UpLIF: An Updatable Self-Tuning Learned Index Framework
Alireza Heidari, Amirhossein Ahmadi, Wei Zhang
TL;DR
UpLIF tackles the challenge of updating learned indexes without frequent retraining by introducing a modular, self-tuning framework. It combines a linear-model adjustment $M'(k)=\Gamma(k)M(k)+r(k)$ with the Balanced Model Adjustment Tree (BMAT) and an Update Placeholder (Nullifier) to absorb updates while preserving index efficiency; an RL-based optimizer tunes BMAT type and retraining decisions. Empirical results show UpLIF delivers up to $3.12\times$ throughput improvements and up to $1000\times$ lower memory usage compared with baselines, and remains robust under distribution shifts and across large-scale datasets.
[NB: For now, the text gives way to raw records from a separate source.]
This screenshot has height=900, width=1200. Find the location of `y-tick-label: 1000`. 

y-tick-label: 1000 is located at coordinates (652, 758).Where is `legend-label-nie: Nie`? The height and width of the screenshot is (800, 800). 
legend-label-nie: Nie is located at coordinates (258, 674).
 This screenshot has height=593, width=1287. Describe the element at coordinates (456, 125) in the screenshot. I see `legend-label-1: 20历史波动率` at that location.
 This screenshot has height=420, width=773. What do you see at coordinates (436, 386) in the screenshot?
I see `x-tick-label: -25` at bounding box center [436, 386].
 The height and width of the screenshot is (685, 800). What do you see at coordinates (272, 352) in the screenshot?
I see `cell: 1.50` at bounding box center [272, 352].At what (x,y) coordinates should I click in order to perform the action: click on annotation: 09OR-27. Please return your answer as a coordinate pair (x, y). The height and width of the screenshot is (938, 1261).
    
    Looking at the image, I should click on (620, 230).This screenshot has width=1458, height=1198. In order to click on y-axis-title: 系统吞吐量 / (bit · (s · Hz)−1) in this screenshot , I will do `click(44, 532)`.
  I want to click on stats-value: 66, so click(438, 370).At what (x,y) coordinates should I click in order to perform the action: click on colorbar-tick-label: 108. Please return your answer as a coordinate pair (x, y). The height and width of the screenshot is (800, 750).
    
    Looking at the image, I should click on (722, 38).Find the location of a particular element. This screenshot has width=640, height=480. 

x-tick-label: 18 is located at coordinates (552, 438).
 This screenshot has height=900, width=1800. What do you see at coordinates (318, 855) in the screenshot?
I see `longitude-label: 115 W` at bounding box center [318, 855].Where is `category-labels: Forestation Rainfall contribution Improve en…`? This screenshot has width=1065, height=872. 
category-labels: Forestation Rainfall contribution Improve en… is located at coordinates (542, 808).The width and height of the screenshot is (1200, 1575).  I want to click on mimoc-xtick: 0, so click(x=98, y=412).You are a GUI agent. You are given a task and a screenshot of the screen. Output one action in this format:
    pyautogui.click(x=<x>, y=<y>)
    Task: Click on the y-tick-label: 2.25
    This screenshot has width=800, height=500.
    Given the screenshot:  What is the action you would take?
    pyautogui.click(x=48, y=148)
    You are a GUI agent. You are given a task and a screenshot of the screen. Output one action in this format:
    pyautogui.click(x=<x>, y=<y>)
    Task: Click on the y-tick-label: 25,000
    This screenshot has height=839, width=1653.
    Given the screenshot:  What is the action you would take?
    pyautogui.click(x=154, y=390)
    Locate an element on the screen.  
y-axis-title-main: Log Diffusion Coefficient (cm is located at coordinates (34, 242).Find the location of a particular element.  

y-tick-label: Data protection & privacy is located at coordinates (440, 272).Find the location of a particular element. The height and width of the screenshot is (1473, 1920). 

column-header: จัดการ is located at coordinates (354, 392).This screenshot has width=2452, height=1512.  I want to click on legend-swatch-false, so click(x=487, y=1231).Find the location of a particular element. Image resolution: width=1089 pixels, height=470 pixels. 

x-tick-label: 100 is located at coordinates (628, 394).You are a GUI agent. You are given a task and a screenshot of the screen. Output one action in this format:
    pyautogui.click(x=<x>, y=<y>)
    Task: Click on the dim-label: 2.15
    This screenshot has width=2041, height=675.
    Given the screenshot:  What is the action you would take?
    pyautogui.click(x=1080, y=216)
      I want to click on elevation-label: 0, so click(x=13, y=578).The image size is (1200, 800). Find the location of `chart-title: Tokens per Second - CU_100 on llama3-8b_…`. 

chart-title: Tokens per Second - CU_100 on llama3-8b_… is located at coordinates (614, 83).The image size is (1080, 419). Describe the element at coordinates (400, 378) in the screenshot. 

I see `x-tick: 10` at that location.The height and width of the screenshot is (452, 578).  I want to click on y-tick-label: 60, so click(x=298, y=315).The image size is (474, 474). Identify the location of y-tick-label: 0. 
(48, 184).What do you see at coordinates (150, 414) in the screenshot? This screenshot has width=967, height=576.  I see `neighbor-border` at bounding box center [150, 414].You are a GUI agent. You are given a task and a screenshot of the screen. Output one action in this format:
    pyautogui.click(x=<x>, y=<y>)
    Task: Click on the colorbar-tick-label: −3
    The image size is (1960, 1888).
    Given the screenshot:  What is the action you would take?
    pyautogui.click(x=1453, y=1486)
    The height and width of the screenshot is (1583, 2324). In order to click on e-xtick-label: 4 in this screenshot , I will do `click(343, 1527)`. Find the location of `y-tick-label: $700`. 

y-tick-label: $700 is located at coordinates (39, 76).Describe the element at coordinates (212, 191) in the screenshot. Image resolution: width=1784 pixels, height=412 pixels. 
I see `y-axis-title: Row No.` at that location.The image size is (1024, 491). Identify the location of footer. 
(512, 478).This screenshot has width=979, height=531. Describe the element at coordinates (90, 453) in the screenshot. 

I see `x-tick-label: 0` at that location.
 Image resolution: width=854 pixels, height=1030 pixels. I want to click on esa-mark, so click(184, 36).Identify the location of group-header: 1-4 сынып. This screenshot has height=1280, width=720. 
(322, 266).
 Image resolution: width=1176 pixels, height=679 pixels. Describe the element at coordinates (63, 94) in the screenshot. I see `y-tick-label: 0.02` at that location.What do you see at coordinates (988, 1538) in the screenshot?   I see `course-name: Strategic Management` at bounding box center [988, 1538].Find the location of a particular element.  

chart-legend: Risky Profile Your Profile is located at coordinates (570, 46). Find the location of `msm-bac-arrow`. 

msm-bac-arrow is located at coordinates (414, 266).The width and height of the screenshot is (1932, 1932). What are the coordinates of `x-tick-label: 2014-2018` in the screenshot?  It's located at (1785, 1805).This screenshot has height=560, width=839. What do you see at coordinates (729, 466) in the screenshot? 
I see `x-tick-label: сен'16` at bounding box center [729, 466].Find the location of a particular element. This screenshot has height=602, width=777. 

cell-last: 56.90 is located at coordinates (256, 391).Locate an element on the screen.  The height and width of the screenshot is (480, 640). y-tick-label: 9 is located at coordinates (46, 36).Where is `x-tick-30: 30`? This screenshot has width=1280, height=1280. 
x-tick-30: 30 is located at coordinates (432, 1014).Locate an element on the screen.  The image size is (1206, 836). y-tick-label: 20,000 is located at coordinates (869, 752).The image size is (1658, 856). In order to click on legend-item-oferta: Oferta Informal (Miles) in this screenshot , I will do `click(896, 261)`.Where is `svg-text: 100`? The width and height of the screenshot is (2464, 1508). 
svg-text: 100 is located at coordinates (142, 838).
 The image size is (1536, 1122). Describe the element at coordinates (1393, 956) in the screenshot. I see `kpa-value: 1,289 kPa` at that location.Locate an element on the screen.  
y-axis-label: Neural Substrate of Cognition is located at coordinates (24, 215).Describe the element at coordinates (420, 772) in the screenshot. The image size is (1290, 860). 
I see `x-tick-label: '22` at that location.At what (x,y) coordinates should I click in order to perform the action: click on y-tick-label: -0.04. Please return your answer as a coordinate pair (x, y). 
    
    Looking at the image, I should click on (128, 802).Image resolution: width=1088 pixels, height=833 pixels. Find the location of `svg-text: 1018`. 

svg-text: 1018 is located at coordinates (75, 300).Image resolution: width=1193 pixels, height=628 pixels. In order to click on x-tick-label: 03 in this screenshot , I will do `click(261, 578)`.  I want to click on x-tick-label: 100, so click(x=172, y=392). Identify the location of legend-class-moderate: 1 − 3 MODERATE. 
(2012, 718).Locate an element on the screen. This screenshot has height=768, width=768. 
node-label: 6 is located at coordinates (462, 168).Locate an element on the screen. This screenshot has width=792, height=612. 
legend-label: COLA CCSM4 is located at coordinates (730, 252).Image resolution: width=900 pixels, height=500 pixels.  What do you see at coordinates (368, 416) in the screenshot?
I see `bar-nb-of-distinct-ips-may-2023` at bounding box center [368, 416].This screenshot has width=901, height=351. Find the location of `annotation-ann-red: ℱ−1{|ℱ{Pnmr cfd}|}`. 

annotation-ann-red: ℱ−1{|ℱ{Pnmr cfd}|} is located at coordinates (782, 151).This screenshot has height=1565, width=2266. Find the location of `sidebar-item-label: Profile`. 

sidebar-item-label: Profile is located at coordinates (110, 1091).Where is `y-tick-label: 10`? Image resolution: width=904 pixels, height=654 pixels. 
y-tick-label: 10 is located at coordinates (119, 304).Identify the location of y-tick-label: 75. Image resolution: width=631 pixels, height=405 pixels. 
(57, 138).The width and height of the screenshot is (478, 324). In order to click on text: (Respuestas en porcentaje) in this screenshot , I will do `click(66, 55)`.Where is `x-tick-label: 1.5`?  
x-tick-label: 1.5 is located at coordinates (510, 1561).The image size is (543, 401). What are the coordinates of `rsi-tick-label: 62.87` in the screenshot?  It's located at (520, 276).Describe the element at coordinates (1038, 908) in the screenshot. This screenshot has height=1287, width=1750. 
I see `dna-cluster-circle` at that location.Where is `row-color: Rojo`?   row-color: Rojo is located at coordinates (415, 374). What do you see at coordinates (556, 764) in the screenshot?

The approach is generic to any sorted-key learned index, enabling practical, scalable dynamic indexing for modern workloads.
Abstract
The emergence of learned indexes has caused a paradigm shift in our perception of indexing by considering indexes as predictive models that estimate keys' positions within a data set, resulting in notable improvements in key search efficiency and index size reduction; however, a significant challenge inherent in learned index modeling is its constrained support for update operations, necessitated by the requirement for a fixed distribution of records. Previous studies have proposed various approaches to address this issue with the drawback of high overhead due to multiple model retraining. In this paper, we present UpLIF, an adaptive self-tuning learned index that adjusts the model to accommodate incoming updates, predicts the distribution of updates for performance improvement, and optimizes its index structure using reinforcement learning. We also introduce the concept of balanced model adjustment, which determines the model's inherent properties (i.e. bias and variance), enabling the integration of these factors into the existing index model without the need for retraining with new data. Our comprehensive experiments show that the system surpasses state-of-the-art indexing solutions (both traditional and ML-based), achieving an increase in throughput of up to 3.12 times with 1000 times less memory usage.